Up to and including the line that contains "Given: Open the Gender dropdown", reproduce every line exactly, beginning with the first line below.

[DATA SUPPLIED Boundary: Start]

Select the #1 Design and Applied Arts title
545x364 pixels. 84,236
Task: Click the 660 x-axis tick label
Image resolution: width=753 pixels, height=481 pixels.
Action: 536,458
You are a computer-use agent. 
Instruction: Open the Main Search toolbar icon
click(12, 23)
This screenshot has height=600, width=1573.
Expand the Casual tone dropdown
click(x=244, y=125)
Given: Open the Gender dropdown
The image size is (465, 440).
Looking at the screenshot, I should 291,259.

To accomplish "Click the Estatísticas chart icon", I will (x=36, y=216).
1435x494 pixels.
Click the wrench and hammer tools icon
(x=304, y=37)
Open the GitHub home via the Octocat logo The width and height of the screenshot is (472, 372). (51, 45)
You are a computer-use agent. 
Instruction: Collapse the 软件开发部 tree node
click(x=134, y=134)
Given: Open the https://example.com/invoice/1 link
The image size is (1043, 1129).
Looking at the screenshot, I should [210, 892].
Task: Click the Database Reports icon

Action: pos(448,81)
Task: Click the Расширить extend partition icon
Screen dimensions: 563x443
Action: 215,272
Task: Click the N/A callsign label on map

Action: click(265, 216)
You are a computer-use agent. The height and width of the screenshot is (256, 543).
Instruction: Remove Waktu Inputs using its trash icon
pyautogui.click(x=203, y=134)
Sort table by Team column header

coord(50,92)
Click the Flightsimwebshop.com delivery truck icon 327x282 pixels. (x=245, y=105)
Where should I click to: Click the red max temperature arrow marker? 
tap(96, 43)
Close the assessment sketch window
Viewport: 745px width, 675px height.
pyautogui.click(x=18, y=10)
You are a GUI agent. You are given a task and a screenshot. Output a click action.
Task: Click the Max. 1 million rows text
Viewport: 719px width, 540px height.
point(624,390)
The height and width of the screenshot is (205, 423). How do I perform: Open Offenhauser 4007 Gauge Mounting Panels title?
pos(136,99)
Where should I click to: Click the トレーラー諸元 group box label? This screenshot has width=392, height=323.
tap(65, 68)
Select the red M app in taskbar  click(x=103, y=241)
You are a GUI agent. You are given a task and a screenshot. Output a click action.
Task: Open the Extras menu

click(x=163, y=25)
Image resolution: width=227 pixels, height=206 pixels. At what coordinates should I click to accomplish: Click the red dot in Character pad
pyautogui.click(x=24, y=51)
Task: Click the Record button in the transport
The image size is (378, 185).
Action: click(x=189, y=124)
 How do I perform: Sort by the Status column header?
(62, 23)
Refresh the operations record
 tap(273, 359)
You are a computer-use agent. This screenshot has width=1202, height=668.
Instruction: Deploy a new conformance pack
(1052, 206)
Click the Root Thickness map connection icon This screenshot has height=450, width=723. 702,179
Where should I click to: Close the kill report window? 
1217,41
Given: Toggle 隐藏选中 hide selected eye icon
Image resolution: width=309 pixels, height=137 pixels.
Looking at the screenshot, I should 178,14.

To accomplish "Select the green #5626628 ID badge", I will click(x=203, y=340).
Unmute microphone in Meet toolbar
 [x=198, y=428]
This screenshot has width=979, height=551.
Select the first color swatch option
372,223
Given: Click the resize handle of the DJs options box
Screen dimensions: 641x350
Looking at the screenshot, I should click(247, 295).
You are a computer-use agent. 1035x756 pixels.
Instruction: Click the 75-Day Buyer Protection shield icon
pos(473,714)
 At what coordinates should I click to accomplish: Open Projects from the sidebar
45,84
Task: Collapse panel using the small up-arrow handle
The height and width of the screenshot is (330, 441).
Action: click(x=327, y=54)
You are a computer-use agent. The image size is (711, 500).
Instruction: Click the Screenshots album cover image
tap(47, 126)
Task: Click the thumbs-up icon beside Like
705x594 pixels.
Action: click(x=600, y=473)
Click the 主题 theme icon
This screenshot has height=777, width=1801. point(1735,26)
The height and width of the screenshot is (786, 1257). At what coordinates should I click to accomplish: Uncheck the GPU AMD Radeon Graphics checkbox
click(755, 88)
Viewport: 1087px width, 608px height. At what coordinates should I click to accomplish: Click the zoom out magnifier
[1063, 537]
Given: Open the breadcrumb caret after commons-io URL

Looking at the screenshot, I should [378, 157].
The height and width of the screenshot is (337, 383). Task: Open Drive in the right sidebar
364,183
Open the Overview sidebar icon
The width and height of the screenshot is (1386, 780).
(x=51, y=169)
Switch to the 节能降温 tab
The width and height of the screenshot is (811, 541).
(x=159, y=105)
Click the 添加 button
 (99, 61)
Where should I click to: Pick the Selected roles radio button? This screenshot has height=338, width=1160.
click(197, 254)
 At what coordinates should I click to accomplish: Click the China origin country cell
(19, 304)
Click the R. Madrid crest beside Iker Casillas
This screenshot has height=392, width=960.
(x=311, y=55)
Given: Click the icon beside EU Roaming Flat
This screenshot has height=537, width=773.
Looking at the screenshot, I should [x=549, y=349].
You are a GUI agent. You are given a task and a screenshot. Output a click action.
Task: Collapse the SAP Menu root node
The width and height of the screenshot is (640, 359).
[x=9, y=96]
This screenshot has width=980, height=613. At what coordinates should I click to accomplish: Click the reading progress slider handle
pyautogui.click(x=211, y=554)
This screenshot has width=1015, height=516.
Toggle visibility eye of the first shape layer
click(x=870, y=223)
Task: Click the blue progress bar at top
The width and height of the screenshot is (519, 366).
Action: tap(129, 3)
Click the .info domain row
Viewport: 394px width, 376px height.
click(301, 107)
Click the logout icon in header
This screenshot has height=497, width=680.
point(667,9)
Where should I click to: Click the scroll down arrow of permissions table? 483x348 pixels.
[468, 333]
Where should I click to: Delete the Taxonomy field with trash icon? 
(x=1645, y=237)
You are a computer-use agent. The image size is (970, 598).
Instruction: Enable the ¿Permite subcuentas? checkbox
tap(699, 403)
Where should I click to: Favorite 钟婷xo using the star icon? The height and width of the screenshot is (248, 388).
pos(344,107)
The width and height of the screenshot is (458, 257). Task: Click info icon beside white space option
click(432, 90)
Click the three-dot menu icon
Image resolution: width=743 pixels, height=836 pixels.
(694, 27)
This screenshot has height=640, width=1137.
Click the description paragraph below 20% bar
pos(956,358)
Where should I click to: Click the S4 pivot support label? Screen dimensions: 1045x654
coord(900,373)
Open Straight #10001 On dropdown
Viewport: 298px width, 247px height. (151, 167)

[DATA SUPPLIED Boundary: End]

### FINISHED TASK:
Select the #1 Design and Applied Arts title
545x364 pixels. 84,236
Task: Click the 660 x-axis tick label
Image resolution: width=753 pixels, height=481 pixels.
Action: 536,458
You are a computer-use agent. 
Instruction: Open the Main Search toolbar icon
click(12, 23)
This screenshot has height=600, width=1573.
Expand the Casual tone dropdown
click(x=244, y=125)
Given: Open the Gender dropdown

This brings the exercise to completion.